Chocobaby is a bitch. On any given day, one might find a blog entry detailing an interchange such as this one:

[C-baby laughs.]
Me: What?
Her: I’m just thinking of all the stupid things you’ve said in the past 20 minutes.

Or,

Me: Sorry, I got sidetracked, I’ll stop rambling on about uninteresting crap.
Her: Are you suggesting that what you were saying before was interesting?

Her main beef was that “you never put in there that I think it’s cute when you say stupid things.” Which is true, since I guess I thought it was funnier without the Awwww factor. I’ll concede the point and try and be more, uh, Fair and Balanced from now on, hopefully without alienating my cynical hater-of-all-things-cute fan base. (For those who still like their Chocobabies served cold, I’ll add her fine quote from the below-mentioned party: “Shut up, you stupid Canadian!” But she meant it in a cute way, I think.)

Speaking of C-baby, she was kind enough to call my attention to the fact that G-Monsta’s logo has been appearing all over lately.

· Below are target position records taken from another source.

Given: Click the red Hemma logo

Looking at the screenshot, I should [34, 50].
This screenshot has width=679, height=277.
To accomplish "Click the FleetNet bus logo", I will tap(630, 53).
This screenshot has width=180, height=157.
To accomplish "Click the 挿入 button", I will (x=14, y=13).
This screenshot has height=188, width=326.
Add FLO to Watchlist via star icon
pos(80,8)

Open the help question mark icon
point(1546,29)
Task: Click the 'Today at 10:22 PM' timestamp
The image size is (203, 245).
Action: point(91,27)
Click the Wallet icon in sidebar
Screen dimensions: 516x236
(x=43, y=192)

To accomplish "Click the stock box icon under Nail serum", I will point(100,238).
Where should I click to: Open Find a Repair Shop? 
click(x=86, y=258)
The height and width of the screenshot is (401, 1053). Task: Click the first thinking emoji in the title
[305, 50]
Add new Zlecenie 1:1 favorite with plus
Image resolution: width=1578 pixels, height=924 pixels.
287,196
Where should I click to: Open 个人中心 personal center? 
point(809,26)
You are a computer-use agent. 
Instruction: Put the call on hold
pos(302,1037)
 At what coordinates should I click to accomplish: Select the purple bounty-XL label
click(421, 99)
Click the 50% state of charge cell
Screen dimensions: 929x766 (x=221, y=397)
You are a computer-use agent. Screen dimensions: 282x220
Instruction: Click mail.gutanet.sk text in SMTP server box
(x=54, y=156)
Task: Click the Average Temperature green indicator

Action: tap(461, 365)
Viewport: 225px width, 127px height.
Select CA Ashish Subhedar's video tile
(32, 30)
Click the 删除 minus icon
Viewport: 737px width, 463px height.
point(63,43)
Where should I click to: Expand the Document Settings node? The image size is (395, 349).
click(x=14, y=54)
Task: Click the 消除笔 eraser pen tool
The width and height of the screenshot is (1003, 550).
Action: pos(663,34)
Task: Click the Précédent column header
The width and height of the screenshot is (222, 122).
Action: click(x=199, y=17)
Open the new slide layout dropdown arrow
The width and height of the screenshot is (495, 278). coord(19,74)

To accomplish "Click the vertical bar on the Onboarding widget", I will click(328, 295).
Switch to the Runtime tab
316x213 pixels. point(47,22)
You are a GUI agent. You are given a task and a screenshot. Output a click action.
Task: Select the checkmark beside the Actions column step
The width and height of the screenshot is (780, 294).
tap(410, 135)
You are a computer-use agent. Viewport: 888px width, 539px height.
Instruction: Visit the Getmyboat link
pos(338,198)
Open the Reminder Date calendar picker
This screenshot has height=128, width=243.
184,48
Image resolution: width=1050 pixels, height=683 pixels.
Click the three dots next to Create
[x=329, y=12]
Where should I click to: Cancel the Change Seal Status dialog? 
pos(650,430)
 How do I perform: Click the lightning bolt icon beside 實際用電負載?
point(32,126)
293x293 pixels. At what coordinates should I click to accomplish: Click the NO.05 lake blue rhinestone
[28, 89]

You Don’t Know the Meaning Of ‘Tough’
So the tribes gathered last Sunday for the illustrious Ker-Bear’s birthday extravaganza, held this year at Kilowatt, the Mission district’s home of unnecessarily nasty bar staff and cash-gobbling, frequently overridden jukebox. Yours truly apparently got hisself pretty well Wrapped Up Like a Drunk, and, among other ill-advised escapades, challenged the mighty Shan-Bear to an arm-wrestling match. Well, maybe “match” isn’t the right word—“rout,” “sacrifice,” or “public humiliation” might be more apt. After humoring me for a few short seconds, she lowered my arm to the table like a sleeping baby, while yawning and doing math problems with her other hand. As I limped off to nurse my wounded pride, C-baby commented, “You are so tougher than he is.” Shan-Bear paused for a minute and said, “Yeah, but he’s tough in other things, like the saxophone.”

Return of the Native
Back on the left coast. Tantalizing tales of neurotic nostalgia in the New York netherworld will be filtering in over the next few weeks as breaks in the torrent of fan-hitting-shit allow. Also wacky wonders such as C-Baby’s Tour de Heartland slideshow featuring the Hamburger Helper hand. For now, tids and bits…

MTV has been stealing ideas from my dreams again.

So Ah-nold smoked hash and participated in a gang-bang. Which gubernatorial hopeful among us hasn’t? Cast the first stone.

Chocobaby, font of wisdom:

• “You’re like halfway through your life, I think you can start to take some risks now.”
• “I love it when you talk about nerds as if you aren’t one.”